What you need to do. Lines from the one holding "You are a computer-use agent. Viewport: 974px" through the end of the entries, inclusive, form the whole output; reproduce them exactly and omit pictures.

Records drawn from a dataset:
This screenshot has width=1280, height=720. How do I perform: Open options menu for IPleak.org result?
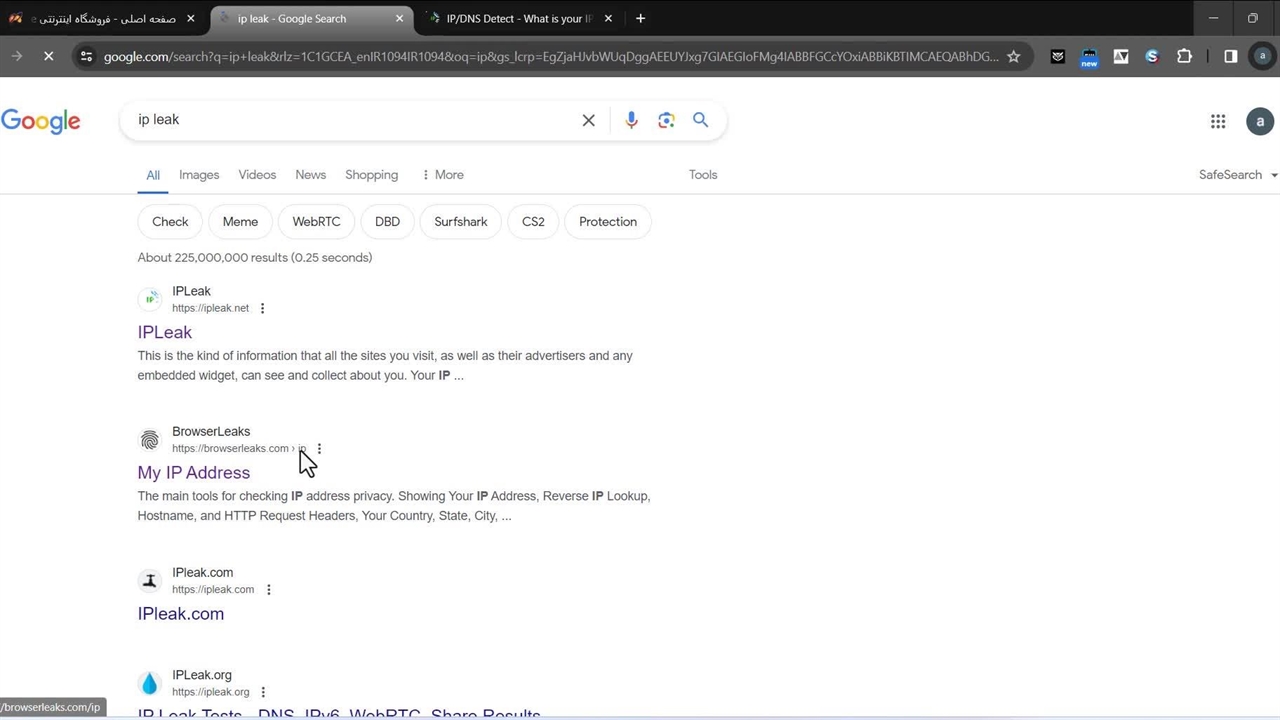263,692
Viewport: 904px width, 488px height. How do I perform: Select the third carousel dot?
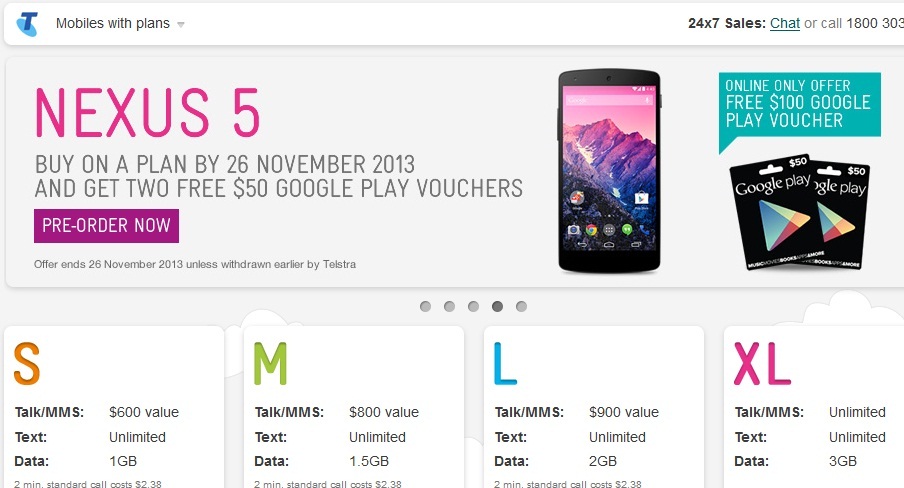point(473,306)
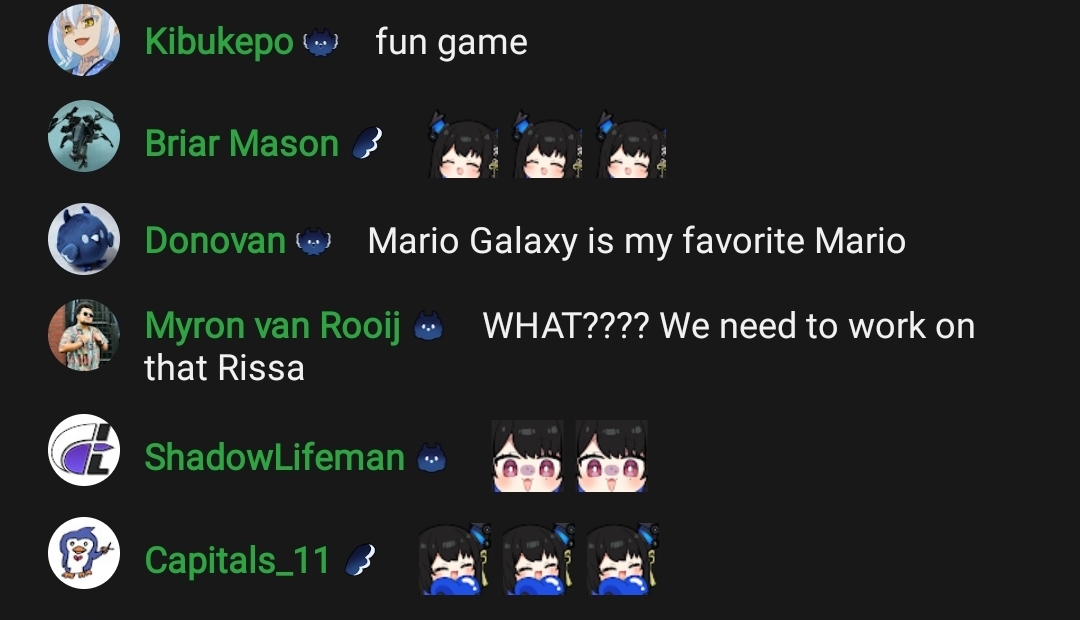The image size is (1080, 620).
Task: Click Briar Mason's wing member badge
Action: 366,143
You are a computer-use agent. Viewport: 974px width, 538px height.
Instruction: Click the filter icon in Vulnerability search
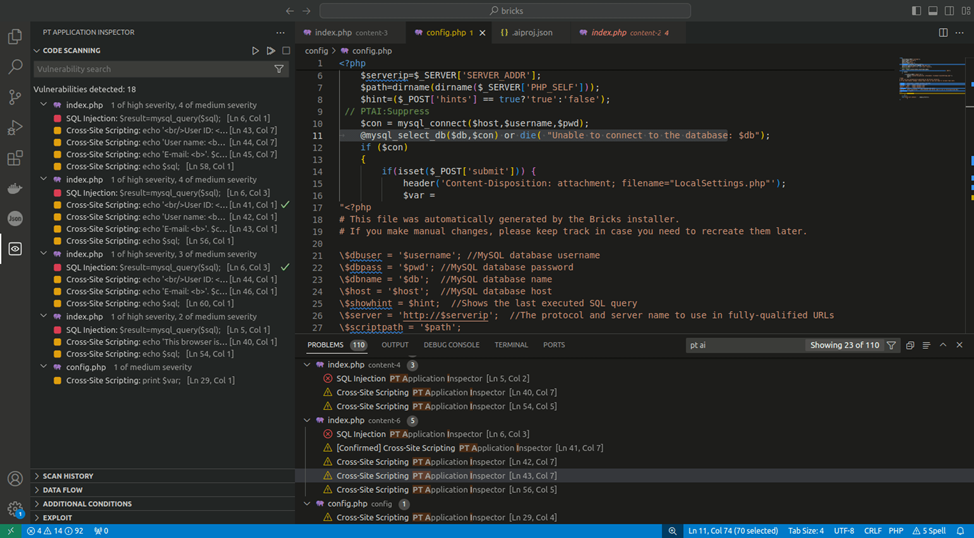coord(279,70)
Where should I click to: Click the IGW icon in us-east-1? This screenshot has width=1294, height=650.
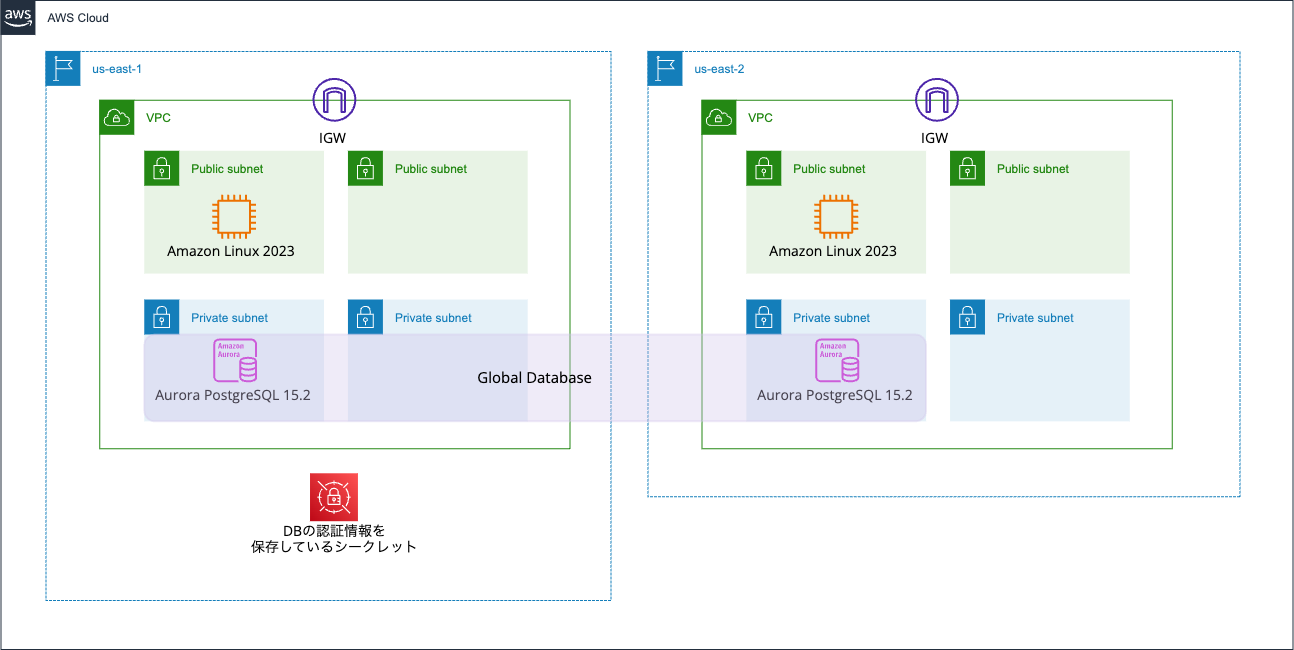coord(333,100)
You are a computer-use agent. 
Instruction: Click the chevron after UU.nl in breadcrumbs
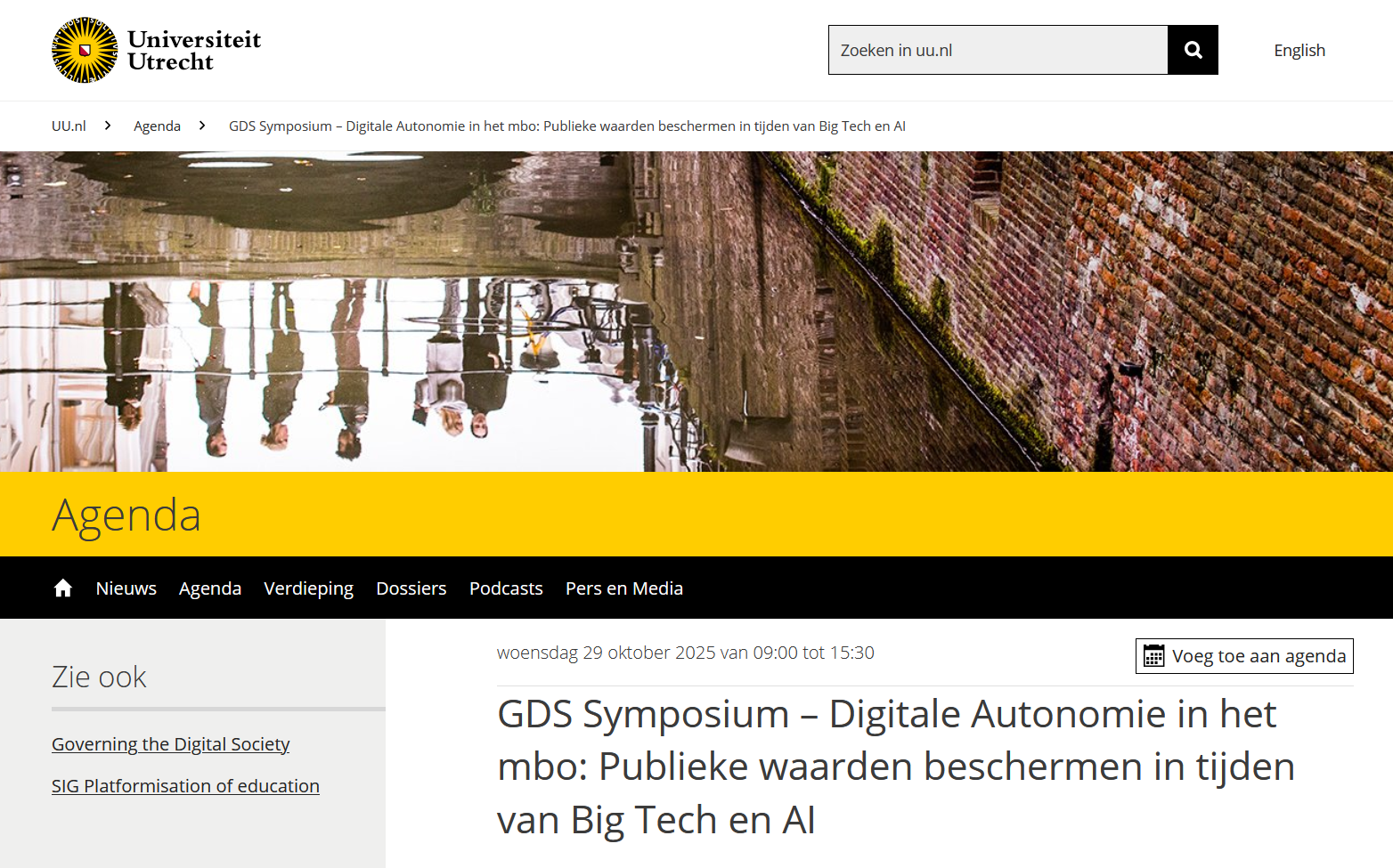(108, 126)
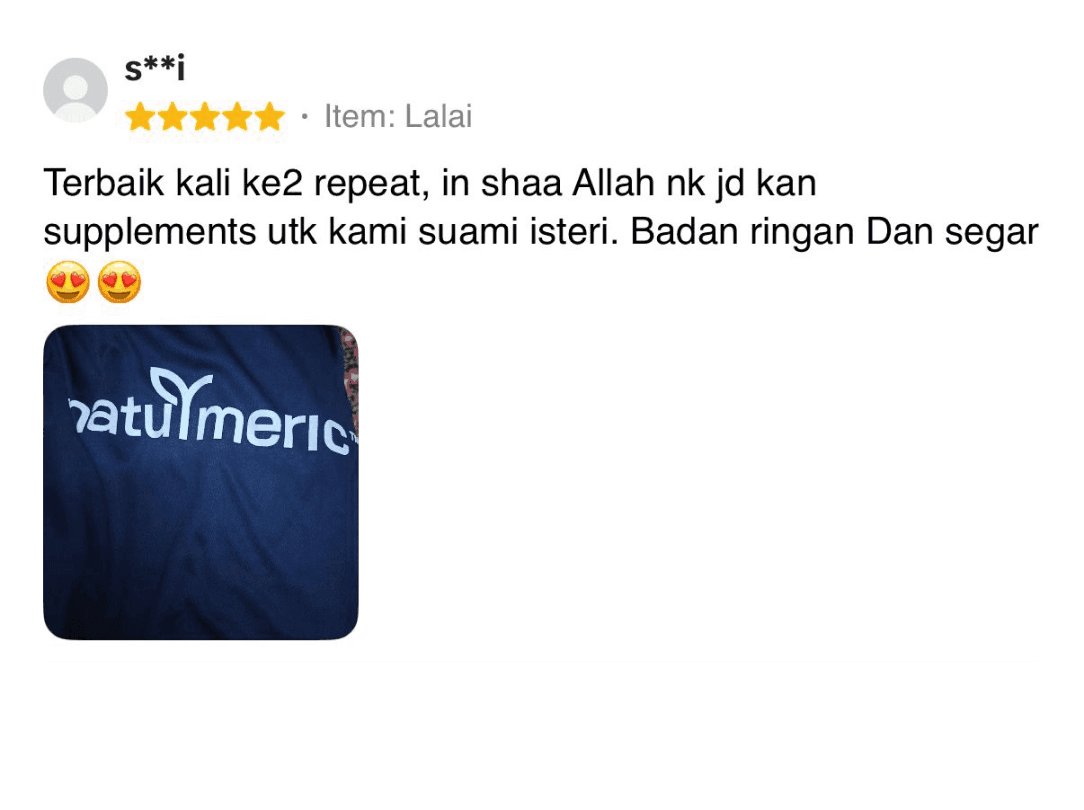Select the second yellow rating star
Image resolution: width=1084 pixels, height=810 pixels.
pyautogui.click(x=172, y=117)
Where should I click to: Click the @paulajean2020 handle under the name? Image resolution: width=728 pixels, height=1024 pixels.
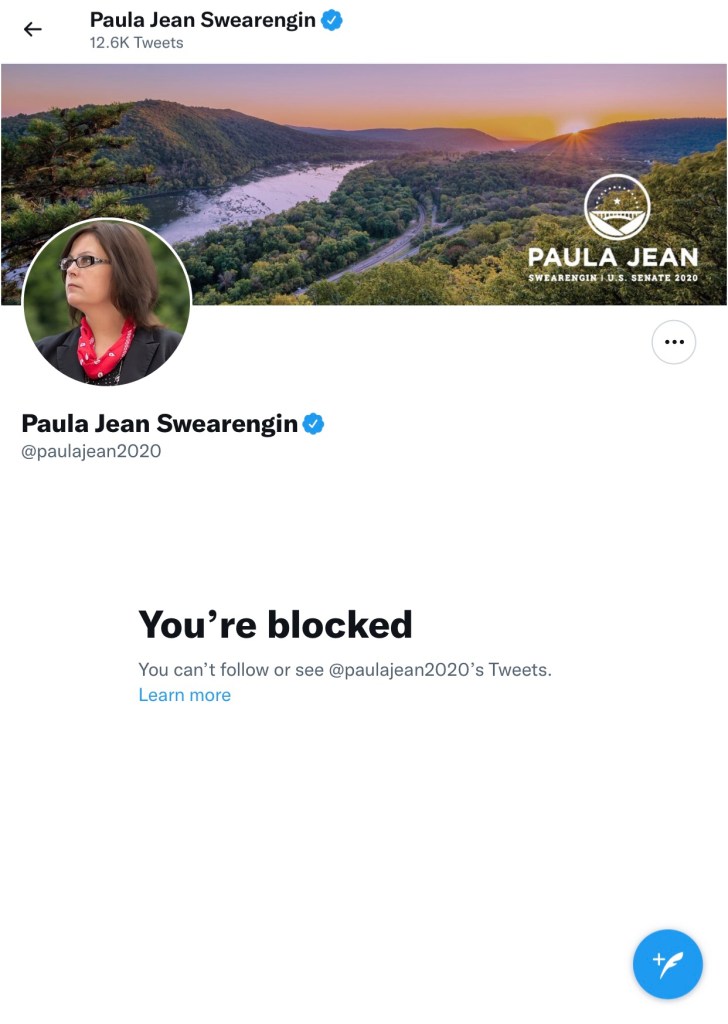point(91,451)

Solution.
You are a computer-use agent. Viewport: 974px width, 538px height.
Instruction: Click the filter icon in Vulnerability search
coord(279,70)
Where should I click to: Click the IGW icon in us-east-1? This screenshot has width=1294, height=650.
coord(333,100)
You are a computer-use agent. 
Instruction: Click the chevron after UU.nl in breadcrumbs
(108, 126)
Select the second yellow rating star
Image resolution: width=1084 pixels, height=810 pixels.
pyautogui.click(x=172, y=117)
Where should I click to: Click the @paulajean2020 handle under the name? Image resolution: width=728 pixels, height=1024 pixels.
point(91,451)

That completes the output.